I costumi dell'Agro sidicino-caleno nelle testimonianze /
figurative del Settecento e del primo Ottocento (I parte)
 
Fig. 1 Firenze, Museo di Palazzo Pitti,
A. D'Anna, Uomo e donna di Marzano
 

La pittura di costume ovvero «la rappresentazione dei modi e delle diverse fogge del vestire popolare» costituisce uno dei filoni più ricchi della produzione artistica napoletana dei secoli XVIII e XIX. Stanno a testimoniarlo la grande varietà di dipinti, incisioni, disegni, litografie e fogli a stampa, prodotti da artisti locali e anche da artisti stranieri in risposta alle numerose richieste di collezionisti e viaggiatori che in quegli anni raggiungevano il regno di Napoli nel corso del “Grand Tour”. A introdurre la stampa di costume nel regno di Napoli era stato, nella seconda metà del Settecento, un artista di probabile origine inglese, Pietro Fabris, autore, nel 1773, di una Raccolta di varij Vestimenti ed Arti del Regno di Napoli, patrocinata da un nobile anch’egli inglese, sir William Hamilton, ambasciatore presso la corte borbonica e noto geologo e raccoglitore d’antichità dell’epoca.
La Raccolta che il Fabris aveva realizzato trasponendo su rame le «amabili figurine» popolari dipinte in precedenza era costituita da 35 tavole illustrate prevalentemente con rappresentazioni di brani di vita con figure colte per strada, nelle loro attività quotidiane.
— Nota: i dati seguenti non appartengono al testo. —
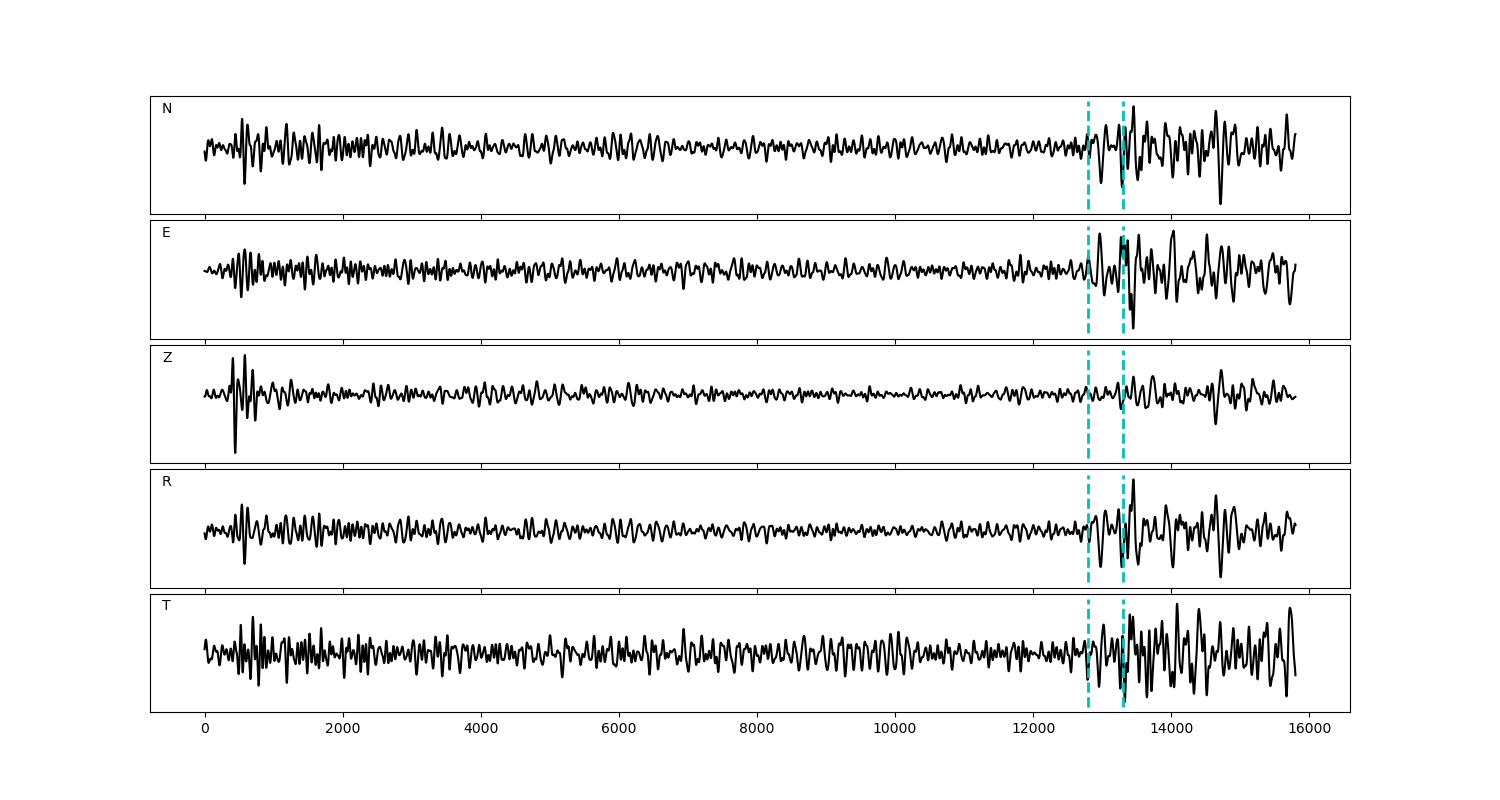
Task: Select the Z channel panel label
Action: coord(167,358)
All’opera del Fabris guarderanno, più tardi, a far data dal 1782 - prima il palermitano Alessandro D’Anna e Antonio Berotti (subentrato al leccese Saverio Della Gatta dopo una sua pressoché subitanea rinuncia) e poi di nuovo il Berotti e Stefano Santucci dopo l’abbandono anche del D’Anna - allorquando saranno incaricati da Ferdinando IV, di documentare con una serie di gouache (termine francese, altrimenti traducibile in italiano con la parola guazzo, con cui si indica un dipinto realizzato con colori a tempera resi più pesanti ed opachi con l’aggiunta di biacca o gesso e gomma arabica al fine di ottenere un colore più coprente e più opaco) «le fogge del vestire in uso del suo regno». Numerose sono, infatti, le analogie tra le incisioni del Fabris e le gouaches realizzate soprattutto dal D’Anna, come è dato vedere mettendo a confronto alcuni bozzetti del primo (Napoli, Museo di San Martino) e le corrispondenti gouaches realizzate dal D’Anna nel 1785 e negli anni seguenti, attualmente conservate a Firenze tra i depositi di Palazzo Pitti e Villa Petraia.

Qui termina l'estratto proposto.